CORS, Scraping, and Microformats

Jump straight to the demo.

Cross-Origin Resource Sharing makes it possible to do arbitrary calls from a web page to any server, if the server consents. It’s a typical HTML5 play: We could do similar things before, but they were with hacks like JSONP. Cross-Origin Resource Sharing lets us can achieve more and do it cleanly. (The same could be said of Canvas/SVG vs drawing with CSS; WebSocket vs XHR-powered Comet; WebWorker vs yielding with setTimeout; Round corners vs 27 different workarounds; and we could go on.)

This has been available for a couple of years now, but I don’t see people using it. Well, I haven’t checked, but I don’t get the impression many sites are offering their content to external websites, despite social media consultants urging them to be “part of the conversation”. It’s like when people make a gorgeous iPhone app, but their website doesn’t work at all in the same phone (cough fashionhouse) . Likewise, if you’ve got a public API, but not providing JSONP/callback support, it’s not very useful either…making developers host their own cross-domain proxy is tedious. It’s cool there are services like YQL and Embed.ly for some cases, but wouldn’t it be better if web pages could just pull in all that external content directly?

Except in this case, it’s just not happening. Everyone’s offering APIs, but no-ones sharing their content through the web itself. At this point, I should remind you I haven’t actually tested my assumption and maybe everyone is serving their public content with “Access-Control-Allow-Origin: *” … but based on the lack of conversation, I am guessing in the negative. The state of the universe does need further investigation.

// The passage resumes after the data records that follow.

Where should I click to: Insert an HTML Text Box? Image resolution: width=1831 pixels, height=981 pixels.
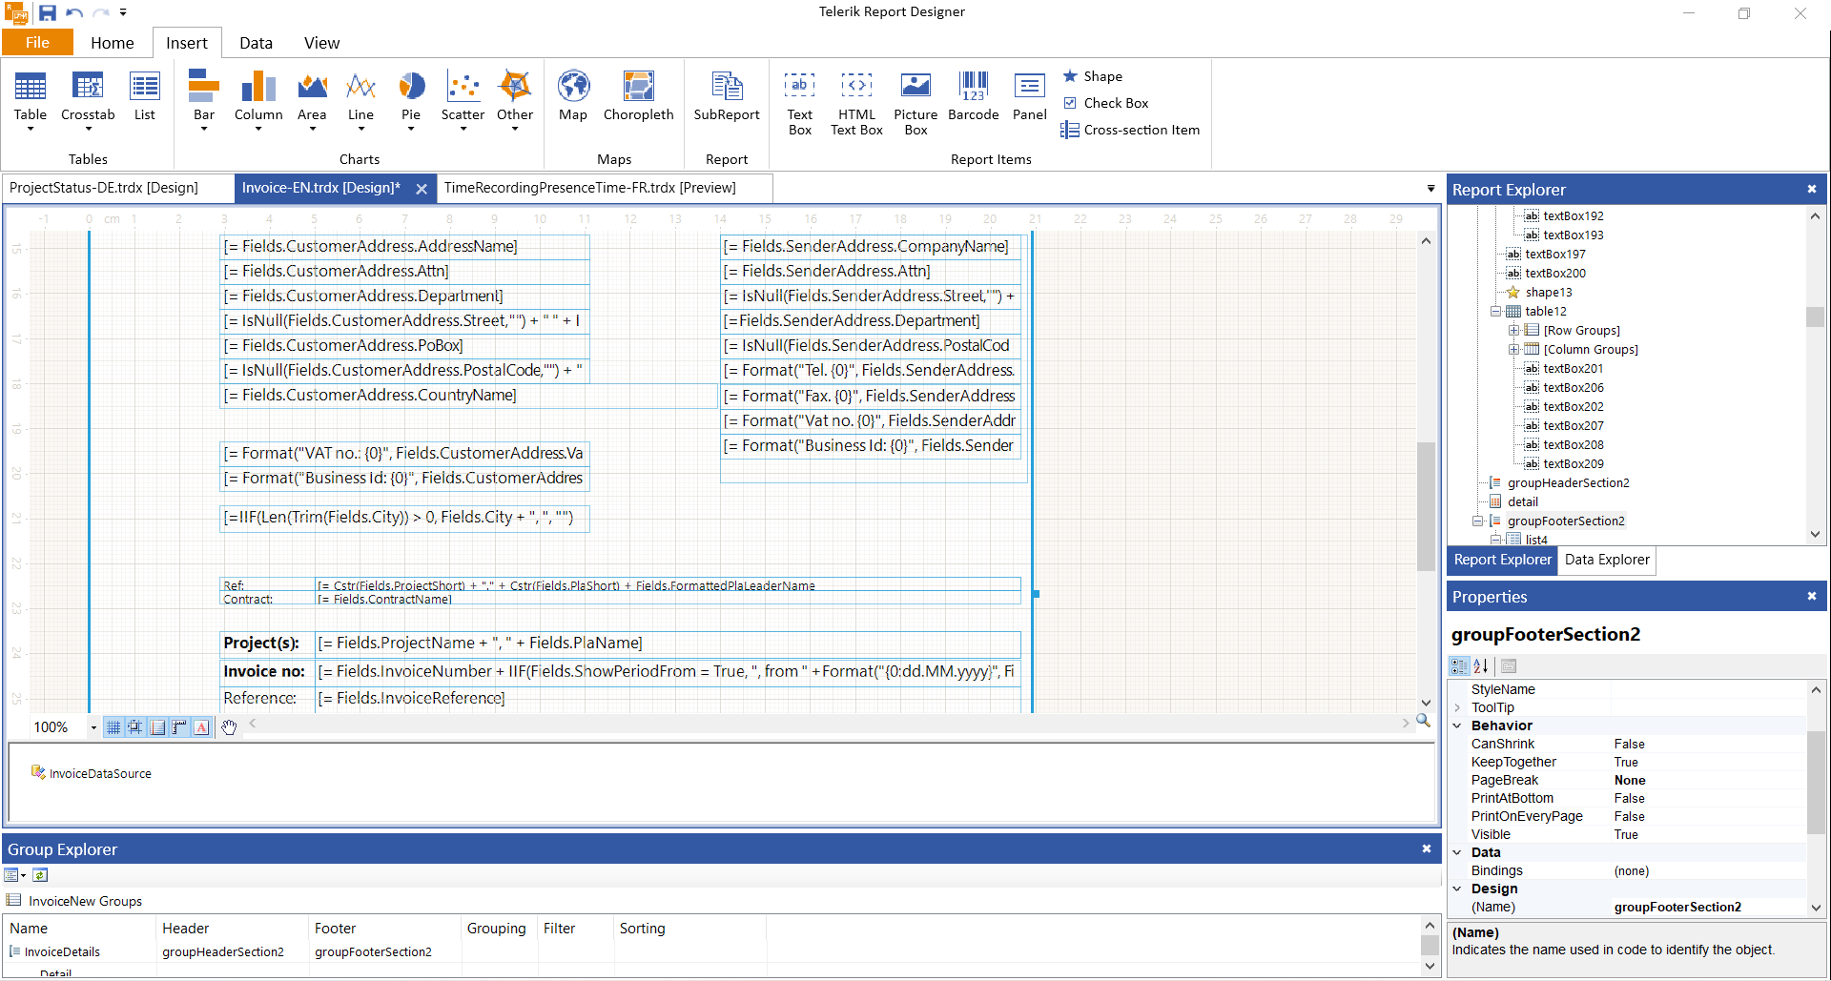click(x=856, y=103)
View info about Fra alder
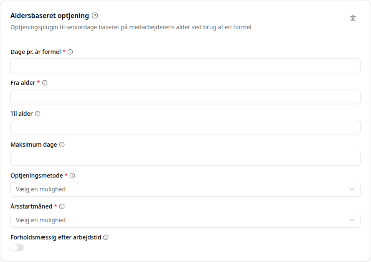This screenshot has height=262, width=371. [x=45, y=83]
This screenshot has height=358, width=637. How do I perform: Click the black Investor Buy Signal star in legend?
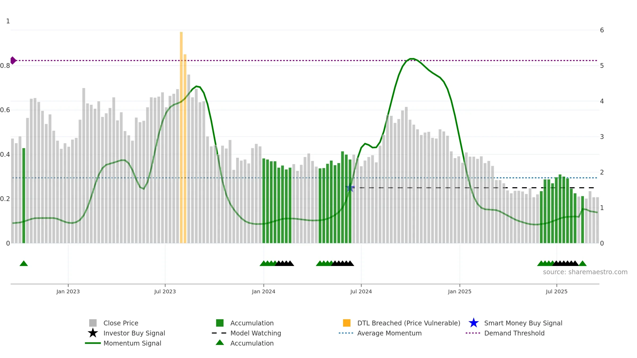pyautogui.click(x=93, y=333)
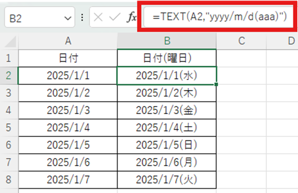This screenshot has height=193, width=298.
Task: Open the Name Box dropdown arrow
Action: tap(68, 19)
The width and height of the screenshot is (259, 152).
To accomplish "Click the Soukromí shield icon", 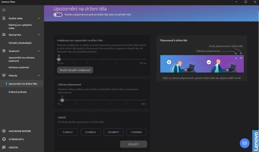I will point(4,51).
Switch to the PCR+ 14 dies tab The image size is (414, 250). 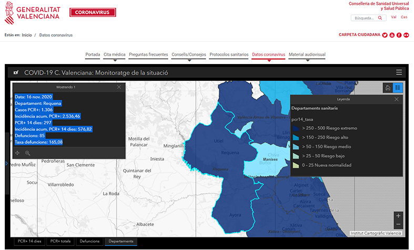(29, 241)
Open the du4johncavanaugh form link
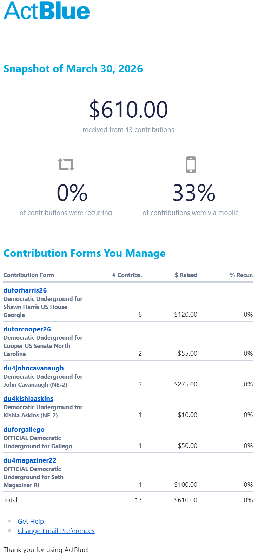 point(33,368)
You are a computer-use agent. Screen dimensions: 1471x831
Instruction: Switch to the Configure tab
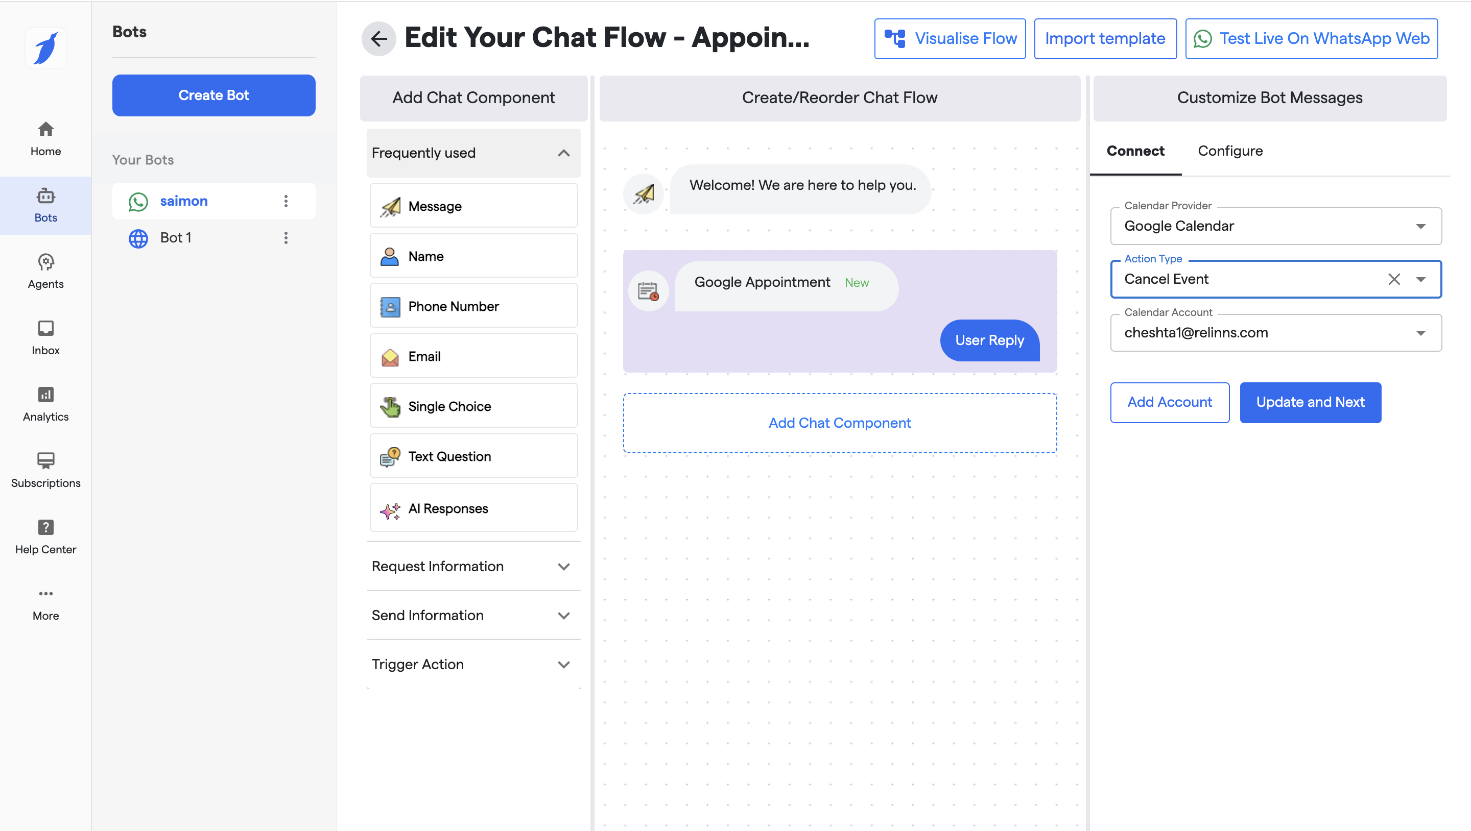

Anyway, what’s cool about this is you can treat the web as an API. The Web is my API. “Scraping a web page” may sound dirtier than “consuming a web service”, but it’s the cleaner approach in principle. A website sitting in your browser is a perfectly human-readable depiction of a resource your program can get hold of, so it’s an API that’s self-documenting. The best kind of API. But a whole HTML document is a lot to chew on, so we need to make sure it’s structured nicely, and that’s where microformats come in, gloriously defining lightweight standards for declaring info in your web page. There’s another HTML5 tie-in here, because we now have a similar concept in the standard, microdata.

So here’s my demo.

I went to my homepage at mahemoff.com, which is spewed out by a PHP script. I added the following line to the top of the PHP file:

  1. <?
  2.   header("Access-Control-Allow-Origin: *");
  3.   ... // the rest of my script
  4. ?>

Now any web page can pull down “http://mahemoff.com/” with a cross-domain XMLHttpRequest. This is fine for a public web page, but something you should be very careful about if the content is (a) not public; or (b) public but dependent on who’s viewing it, because XHR now has a “withCredentials” field that will cause cookies to be passed if it’s on. A malicious third-party script could create XHR, set withCredentials to true, and access your site with the user’s full credentials. Same situation as we’ve always had with JSONP, which should also only be used for public data, but now we can be more nuanced (e.g. you can allow trusted sites to do this kind of thing).

On to the client …

I started out doing a standard XHR, for sanity’s sake.

javascript

  1. var xhr = new XMLHttpRequest();
  2.   xhr.open("get", "message.html", true);
  3.   xhr.onload = function() { //instead of onreadystatechange
  4.     if (xhr.readyState==4 && xhr.status==200)
  5.     document.querySelector("#sameDomain").innerHTML = xhr.responseText;
  6.   };
  7.   xhr.send(null);

Then it gets interesting. The web app makes a cross-domain call using the following facade, which I adapted from a snippet in the veritable Nick Zakas’s CORS article:

javascript

  1. function get(url, onload) {
  2.     var xhr = new XMLHttpRequest();
  3.     if ("withCredentials" in xhr){
  4.       xhr.open("get", url, true);
  5.     } else if (typeof XDomainRequest != "undefined"){
  6.       xhr = new XDomainRequest();
  7.       xhr.open("get", url);
  8.     } else {
  9.       xhr = null;
  10.     }
  11.     if (xhr) {
  12.       xhr.onload = function() { onload(xhr); }
  13.       xhr.send();
  14.     }
  15.     return xhr;
  16. }

This gives us a cross-domain XHR, for any browser that supports the concept, and it makes a request the usual way, and the request works against my site, but not yours, because of the header I set earlier on my site. Now I can dump that external content in a div:

javascript

  1. get("http://mahemoff.com/", function(xhr) {
  2.     document.querySelector("#crossDomain").innerHTML = xhr.responseText;
  3.     ...

(This would be a monumentally thick thing to do if you didn’t trust the source, as it could contain script tags with malicious content, or a phishing form. Normally, you’d want to sanitise or parse the content first. In any event, I’m only showing the whole thing here for demo purposes.)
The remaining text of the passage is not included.